======== DATASET ========

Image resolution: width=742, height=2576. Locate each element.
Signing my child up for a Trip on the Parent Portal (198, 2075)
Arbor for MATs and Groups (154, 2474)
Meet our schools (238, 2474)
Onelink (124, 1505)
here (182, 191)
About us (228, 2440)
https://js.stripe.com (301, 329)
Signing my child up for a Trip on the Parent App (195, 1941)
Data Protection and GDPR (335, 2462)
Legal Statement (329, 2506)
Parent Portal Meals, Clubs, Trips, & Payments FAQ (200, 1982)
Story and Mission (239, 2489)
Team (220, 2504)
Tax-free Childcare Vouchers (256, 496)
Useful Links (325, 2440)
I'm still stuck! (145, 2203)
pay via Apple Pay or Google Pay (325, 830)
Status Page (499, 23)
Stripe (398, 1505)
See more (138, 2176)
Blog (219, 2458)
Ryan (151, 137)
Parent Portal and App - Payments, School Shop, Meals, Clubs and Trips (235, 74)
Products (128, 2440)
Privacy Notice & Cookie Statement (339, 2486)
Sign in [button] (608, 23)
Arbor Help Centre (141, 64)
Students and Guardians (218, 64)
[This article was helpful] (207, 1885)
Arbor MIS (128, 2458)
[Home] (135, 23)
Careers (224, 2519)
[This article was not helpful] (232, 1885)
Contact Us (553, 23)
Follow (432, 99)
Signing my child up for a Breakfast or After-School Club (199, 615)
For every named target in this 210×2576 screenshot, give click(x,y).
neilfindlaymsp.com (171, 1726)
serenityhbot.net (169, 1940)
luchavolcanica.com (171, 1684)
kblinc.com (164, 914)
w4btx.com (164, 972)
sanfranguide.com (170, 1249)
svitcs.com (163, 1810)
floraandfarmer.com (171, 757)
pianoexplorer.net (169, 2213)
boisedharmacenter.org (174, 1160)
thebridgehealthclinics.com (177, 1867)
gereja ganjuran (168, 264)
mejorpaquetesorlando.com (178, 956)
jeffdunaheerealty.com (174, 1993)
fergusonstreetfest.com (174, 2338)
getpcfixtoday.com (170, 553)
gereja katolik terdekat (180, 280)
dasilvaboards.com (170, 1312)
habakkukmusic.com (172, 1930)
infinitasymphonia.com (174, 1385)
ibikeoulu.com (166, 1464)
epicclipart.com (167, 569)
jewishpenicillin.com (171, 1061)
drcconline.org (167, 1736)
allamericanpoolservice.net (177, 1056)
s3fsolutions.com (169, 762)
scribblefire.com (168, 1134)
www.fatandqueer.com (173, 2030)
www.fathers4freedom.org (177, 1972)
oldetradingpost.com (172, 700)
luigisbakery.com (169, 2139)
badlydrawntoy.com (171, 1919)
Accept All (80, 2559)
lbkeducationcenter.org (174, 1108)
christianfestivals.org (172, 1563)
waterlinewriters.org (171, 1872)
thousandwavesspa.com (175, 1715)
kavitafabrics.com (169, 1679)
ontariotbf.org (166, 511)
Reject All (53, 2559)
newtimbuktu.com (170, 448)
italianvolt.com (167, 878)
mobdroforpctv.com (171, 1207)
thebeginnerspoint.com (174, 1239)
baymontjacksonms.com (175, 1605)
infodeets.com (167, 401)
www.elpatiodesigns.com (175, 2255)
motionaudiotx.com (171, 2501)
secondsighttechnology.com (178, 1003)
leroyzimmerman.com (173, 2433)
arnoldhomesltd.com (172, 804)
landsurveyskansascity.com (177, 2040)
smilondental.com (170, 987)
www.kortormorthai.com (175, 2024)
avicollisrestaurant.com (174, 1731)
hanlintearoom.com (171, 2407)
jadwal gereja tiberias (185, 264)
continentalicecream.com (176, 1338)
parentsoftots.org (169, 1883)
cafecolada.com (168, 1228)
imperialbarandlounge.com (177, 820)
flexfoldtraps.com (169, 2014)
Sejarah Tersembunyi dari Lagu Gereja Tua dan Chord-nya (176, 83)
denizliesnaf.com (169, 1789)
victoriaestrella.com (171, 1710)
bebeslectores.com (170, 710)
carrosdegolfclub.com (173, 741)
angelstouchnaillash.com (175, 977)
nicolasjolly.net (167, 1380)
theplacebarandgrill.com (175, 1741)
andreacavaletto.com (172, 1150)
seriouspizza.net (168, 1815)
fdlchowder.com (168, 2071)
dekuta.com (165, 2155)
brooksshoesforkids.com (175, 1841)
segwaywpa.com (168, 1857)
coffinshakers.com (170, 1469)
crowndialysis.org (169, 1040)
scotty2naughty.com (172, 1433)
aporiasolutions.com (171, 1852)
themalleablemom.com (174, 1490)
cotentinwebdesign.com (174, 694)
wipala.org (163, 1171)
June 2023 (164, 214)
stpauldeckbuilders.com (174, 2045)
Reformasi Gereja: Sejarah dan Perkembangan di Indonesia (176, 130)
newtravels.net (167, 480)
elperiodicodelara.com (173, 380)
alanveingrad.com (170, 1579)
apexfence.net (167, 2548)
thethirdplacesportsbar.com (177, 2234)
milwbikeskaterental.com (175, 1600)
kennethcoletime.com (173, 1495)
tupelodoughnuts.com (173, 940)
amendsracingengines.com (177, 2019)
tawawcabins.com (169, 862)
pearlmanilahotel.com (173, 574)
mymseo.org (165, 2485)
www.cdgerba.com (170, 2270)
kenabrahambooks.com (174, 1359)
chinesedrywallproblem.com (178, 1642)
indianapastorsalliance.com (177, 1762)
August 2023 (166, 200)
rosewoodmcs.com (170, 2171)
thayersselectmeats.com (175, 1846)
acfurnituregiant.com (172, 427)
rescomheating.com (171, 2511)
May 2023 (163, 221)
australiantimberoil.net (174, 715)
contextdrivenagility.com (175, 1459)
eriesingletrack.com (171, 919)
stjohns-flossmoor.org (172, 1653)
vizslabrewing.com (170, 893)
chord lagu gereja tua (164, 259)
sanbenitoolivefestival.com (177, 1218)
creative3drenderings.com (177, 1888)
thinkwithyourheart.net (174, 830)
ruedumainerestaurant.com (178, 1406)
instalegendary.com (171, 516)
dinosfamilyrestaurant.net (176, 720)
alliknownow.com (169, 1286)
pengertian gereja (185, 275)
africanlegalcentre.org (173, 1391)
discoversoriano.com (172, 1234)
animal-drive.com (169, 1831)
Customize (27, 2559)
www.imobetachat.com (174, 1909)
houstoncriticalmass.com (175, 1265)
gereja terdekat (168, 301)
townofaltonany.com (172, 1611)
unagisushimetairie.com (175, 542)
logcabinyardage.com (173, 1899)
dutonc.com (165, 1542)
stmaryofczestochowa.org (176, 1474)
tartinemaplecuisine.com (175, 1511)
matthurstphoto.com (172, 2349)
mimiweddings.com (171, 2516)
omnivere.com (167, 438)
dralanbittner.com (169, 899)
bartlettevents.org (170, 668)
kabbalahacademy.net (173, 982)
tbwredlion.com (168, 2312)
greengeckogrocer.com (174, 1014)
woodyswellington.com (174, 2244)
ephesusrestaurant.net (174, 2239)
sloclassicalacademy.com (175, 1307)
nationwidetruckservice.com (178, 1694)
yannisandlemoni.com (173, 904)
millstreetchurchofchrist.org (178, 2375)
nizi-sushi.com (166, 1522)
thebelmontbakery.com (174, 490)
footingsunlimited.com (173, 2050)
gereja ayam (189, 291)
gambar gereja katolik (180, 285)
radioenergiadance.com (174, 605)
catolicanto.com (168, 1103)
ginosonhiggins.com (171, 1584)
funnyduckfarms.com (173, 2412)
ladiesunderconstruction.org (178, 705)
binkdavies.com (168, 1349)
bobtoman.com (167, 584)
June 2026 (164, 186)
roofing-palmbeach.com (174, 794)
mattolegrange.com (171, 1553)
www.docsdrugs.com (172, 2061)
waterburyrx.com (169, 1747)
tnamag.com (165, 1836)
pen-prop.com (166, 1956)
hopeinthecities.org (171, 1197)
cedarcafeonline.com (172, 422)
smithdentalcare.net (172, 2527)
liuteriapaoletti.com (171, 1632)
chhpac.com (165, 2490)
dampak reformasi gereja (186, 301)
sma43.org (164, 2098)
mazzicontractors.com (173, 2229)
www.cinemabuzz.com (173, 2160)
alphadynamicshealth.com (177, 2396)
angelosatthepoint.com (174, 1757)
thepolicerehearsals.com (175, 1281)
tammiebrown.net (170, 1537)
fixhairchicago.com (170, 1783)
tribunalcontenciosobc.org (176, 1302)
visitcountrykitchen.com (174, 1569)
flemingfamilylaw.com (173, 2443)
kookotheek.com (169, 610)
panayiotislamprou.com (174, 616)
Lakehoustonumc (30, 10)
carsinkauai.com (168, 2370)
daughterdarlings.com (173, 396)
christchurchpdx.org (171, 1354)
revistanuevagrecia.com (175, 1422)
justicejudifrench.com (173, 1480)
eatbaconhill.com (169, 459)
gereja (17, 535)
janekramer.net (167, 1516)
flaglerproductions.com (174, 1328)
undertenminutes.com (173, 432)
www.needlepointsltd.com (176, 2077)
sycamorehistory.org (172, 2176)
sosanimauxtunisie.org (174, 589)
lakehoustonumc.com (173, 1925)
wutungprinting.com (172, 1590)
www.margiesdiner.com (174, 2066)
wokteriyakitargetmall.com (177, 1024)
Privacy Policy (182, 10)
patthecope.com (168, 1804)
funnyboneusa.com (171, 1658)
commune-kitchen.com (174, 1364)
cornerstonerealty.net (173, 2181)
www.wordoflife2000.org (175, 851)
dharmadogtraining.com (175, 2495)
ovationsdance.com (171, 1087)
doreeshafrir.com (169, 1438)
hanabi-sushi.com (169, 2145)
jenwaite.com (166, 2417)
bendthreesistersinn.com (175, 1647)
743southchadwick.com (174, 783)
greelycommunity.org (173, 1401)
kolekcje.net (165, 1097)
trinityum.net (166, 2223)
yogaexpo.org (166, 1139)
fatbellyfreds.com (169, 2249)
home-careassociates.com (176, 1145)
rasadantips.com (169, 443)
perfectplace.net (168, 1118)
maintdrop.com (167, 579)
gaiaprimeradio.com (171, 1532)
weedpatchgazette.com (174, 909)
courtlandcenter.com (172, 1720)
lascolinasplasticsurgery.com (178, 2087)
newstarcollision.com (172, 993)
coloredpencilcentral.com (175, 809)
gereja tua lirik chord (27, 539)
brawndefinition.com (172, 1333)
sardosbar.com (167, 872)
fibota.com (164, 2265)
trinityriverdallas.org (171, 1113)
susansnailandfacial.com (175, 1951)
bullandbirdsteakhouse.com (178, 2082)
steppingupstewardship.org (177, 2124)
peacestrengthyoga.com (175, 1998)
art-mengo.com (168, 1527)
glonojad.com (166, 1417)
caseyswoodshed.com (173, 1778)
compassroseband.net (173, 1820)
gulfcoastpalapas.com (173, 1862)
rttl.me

========

**WHAT TO WORK ON:** Each line above that includes "Statement" should be shown.

**ANSWER TO THIS EXERCISE:**
Legal Statement (329, 2506)
Privacy Notice & Cookie Statement (339, 2486)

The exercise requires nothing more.